Перед самым Новым годом телевидение показало фильм Владимира Бортко «Мастер и Маргарита», поставленный по одноименному роману Михаила Булгакова.
Режиссер иронизировал в «Литературной газете»: «Нам предрекали провал». Батенька, так вы его и получили, причем, в полном объеме, с треском. Неужто не поняли? Так почитайте, что пишут о фильме в самых разных газетах от крайне левых до лавирующих и крайне правых. Лариса Ягункова в «Правде» припечатала: «Художественный свист». Это дорогого стоит в устах проницательного автора. Тут и Алена Карась в правительственной «Российской газете»: «Ни холоден, ни горяч». А Людмила Донец в «Литературке»? «Ну, не плохо». Однако тут же: «Некоторая пресность… Не удались ни Воланд (О.Басилашвили), ни Пилат (К.Лавров)… Воланд суетлив, в нем нет ничего ни таинственного, ни опасного, ни могущественного… Еще хуже обстоит дело с Пилатом. А ведь он, может быть, главный герой романа, в образе «нет никакого, даже завалящего душевного шевеления». Это почему же? А потому, говорит критик, что «Лавров прежде всего не в том возрасте для этой роли. В таком возрасте, как правило, уже не пересматривают мировоззрение». Воистину так!

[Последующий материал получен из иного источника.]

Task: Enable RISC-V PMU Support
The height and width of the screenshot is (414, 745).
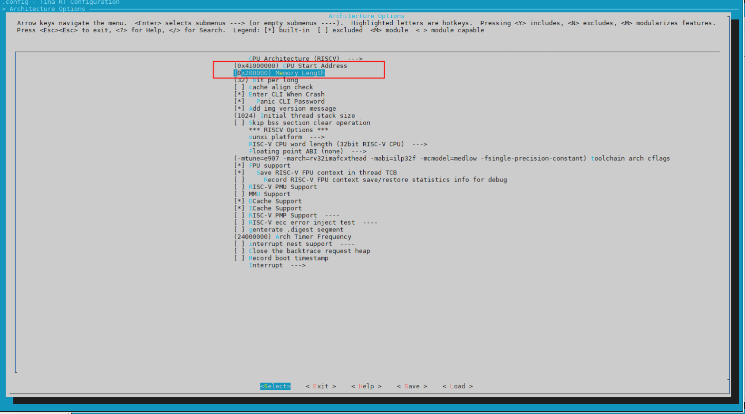Action: (x=239, y=187)
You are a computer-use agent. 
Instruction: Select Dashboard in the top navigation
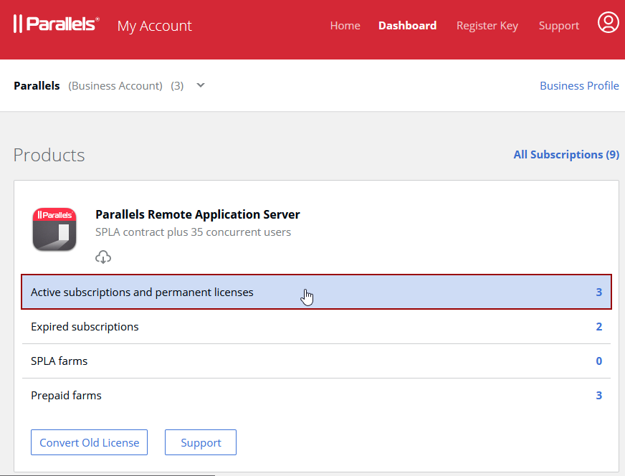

А Кирилл Лавров, отметивший в прошлом году свое 80-летие, пересмотрел. Народный артист СССР, член КПСС с 1946 года, Герой Социалистического Труда, депутат Верховного Совета, лауреат Ленинской и Государственной премий, художественный руководитель Большого драматического театра имени Горького, председатель Союза театральных деятелей СССР, член Идеологической комиссии ЦК, исполнитель роли В.И.Ленина и в кино и в театре, — человек забыл все это и пошел по той же дорожке, по которой лет пятнадцать трусят еще более увенчанный и прославленный Михаил Ульянов, тоже игравший Ленина, Олег Табаков, Юрий Соломин, Никита Михалков, тот же Басилашвили. И что? Да все очень просто и закономерно: Господь при всем бесконечном милосердии своем отобрал у оборотней талант, выданный им по доброте Его. Так что ни Воланд, ни Пилат и не могли получиться. Как и весь фильм.
Послушайте, что вещает еще и сам режиссер: «Жить стало лучше, жить стало веселее…» Это он глумится над известными словами Сталина, за которыми стояла правда советской жизни, — ныне без такого зубоскальства прогрессивному художнику путинской эпохи никак нельзя.
Дальше режиссер сообщает нам, что в советское время обстановочка была такая: колбасы в магазинах любимой родины не было и никогда быть не могло, а «хорошие книги можно было прочитать только в самиздате».
Господи, сколько этих возвышенных служителей муз все никак не могут забыть, что недожрали краковской, любительской, российской, докторской и даже ливерной советской колбасы. Можно представить, как жрут они теперь. Но лучше поговорим о книгах.
Маэстро уверяет, что «Тихий Дон», «Хождение по мукам», «Педагогическую поэму», «Угрюм-реку», Блока, Есенина, Ахматову, Светлова, Твардовского, Смелякова и других замечательных советских писателей он прочитал (если прочитал) в самиздате. И ведь это он объявил со страниц писательской «Литературки»! На самом деле Бортко мог прочитать в самиздате «Собачье сердце», предназначенное для кошачьих умов, «Доктора Живаго», которого согласно отринули не только Федин, Симонов, Лавренев, но, например, и Владимир Набоков, ну, еще мог прочитать там «Архипелаг ГУЛАГ», где на одну страницу правды — пять страниц вранья, что показано в моей книге «Гений первого плевка» (М., Алгоритм. 2005).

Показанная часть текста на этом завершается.